- 原文:
数据结构与算法基础

翻书问题或者走台阶问题：

共有n个台阶，每次只能上1个台阶或者2个台阶，共有多少种方法爬完台阶。 
共有n页书，每次只能翻1页或者2页书，共有多少种方法翻完全书。

# f(n)为翻完全书的方法
# 递归写法
def f(n):
    if n == 1:
        return 1
    if n == 2:
        return 2
    if n > 2:
        return f(n - 1) + f(n - 2)

# 迭代写法，或者叫循环写法
def f(n):
    res = [0 for i in range(n + 1)]
    res[1] = 1
    res[2] = 2
    for i in range(3, n+1):
        res[i] = res[i - 1] + res[i - 2]
    return res[n]


# 使用缓存
cache = {}
def fib(n):
    if n not in cache.keys():
        cache[n] = _fib(n)
    return cache[n]

def _fib(n):
    if n == 1 or n == 2:
        return n
    else:
        return fib(n-1) + fib(n-2)

二分查找

def LinearSearch(array, t):
    for i in range(len(array)):
        if array[i] == t:
            return True
    return False


def BinarySearch(array, t):
    left = 0
    right = len(array) - 1
    while left <= right:
        mid = int((left + right) / 2)
        if array[mid] < t:
            left = mid + 1
        elif array[mid] > t:
            right = mid - 1
        else:
            return True
    return False


array = list(range(100000000))


import time

t1 = time.time()
LinearSearch(array, 100000001)
t2 = time.time()
print('线性查找：', t2 - t1)

t3 = time.time()
BinarySearch(array, 100000001)
t4 = time.time()
print('二分查找：', t4 - t3)

 二分查找例题（变种）

题意

 
 [
   [1,   3,  5,  7],
   [10, 11, 16, 20],
   [23, 30, 34, 50]
 ]
 
查找比如16在不在矩阵中。

- 任务要求:
根据原文回答：
1. 翻书问题的递归写法中，n 等于 2 时返回多少？
2. 比较线性查找和二分查找耗时时，两个函数要查找的值是多少？
3. 二分查找变种例题要判断哪个数字是否在矩阵中？
后面的各行与此无关。

- 所列各行:
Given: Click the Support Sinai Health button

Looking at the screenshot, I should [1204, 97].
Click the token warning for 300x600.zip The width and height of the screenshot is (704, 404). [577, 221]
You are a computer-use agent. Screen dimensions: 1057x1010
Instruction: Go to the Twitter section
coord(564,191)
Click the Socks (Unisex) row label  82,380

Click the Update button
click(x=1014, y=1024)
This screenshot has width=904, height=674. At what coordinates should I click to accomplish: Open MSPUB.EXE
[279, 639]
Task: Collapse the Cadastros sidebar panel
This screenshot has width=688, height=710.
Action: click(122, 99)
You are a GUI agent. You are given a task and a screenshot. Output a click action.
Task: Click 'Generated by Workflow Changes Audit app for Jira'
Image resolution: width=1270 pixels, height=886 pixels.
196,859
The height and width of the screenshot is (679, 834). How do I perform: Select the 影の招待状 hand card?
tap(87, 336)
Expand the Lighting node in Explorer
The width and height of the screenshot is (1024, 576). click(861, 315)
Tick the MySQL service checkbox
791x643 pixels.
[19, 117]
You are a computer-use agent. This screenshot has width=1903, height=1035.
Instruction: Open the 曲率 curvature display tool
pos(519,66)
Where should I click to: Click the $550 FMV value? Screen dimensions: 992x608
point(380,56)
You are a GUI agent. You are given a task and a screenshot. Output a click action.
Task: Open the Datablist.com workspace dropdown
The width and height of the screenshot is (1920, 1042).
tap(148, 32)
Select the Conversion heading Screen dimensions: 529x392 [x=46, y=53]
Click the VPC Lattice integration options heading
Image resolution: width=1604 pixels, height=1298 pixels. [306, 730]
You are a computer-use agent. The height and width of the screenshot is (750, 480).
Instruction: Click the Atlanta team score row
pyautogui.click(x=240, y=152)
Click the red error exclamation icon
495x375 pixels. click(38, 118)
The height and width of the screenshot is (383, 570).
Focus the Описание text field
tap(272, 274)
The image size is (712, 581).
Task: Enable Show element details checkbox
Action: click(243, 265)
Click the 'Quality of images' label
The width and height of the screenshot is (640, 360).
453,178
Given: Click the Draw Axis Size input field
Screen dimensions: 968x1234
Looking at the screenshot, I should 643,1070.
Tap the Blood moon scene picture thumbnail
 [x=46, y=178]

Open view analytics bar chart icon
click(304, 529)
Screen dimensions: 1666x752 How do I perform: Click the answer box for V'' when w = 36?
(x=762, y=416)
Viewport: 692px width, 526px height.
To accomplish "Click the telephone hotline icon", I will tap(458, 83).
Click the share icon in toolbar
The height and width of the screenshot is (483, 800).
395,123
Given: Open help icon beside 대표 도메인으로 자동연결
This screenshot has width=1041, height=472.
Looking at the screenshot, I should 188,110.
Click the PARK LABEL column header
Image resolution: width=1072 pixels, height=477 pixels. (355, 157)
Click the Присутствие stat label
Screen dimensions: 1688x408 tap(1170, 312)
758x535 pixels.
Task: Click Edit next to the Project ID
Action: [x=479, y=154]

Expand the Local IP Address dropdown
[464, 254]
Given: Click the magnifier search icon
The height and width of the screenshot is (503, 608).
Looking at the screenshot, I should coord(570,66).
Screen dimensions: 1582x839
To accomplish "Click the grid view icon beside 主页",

- 书面回答:
1. 2
2. 100000001
3. 16